Given data.
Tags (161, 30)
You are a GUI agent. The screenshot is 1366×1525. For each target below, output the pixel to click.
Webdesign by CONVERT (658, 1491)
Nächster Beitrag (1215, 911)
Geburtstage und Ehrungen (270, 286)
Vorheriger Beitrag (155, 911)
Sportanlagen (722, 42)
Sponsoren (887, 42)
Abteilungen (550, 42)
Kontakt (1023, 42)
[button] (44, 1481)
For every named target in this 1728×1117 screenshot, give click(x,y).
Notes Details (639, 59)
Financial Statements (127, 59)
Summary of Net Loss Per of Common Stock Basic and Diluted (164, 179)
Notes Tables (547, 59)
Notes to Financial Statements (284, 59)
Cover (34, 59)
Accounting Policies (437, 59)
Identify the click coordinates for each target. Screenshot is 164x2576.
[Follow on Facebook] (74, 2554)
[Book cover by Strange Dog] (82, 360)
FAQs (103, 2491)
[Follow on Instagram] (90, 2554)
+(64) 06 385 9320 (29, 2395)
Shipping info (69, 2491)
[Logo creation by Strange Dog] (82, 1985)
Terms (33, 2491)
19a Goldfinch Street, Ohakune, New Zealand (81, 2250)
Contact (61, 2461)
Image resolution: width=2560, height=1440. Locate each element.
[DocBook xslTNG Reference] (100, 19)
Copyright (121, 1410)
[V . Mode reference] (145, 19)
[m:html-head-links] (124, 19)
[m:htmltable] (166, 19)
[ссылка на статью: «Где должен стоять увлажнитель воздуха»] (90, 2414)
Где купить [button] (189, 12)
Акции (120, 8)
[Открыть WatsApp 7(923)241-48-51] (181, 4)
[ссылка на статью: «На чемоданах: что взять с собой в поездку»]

Aim of the task.
Show the lines in the entries above that include the string "target".

Your response.
You are a GUI agent. The screenshot is 1366×1525. For each target below, output the pixel to click.
For every named target in this 1728×1117 screenshot, give click(x,y).
Identify the click coordinates for each target. Screenshot is 164x2576.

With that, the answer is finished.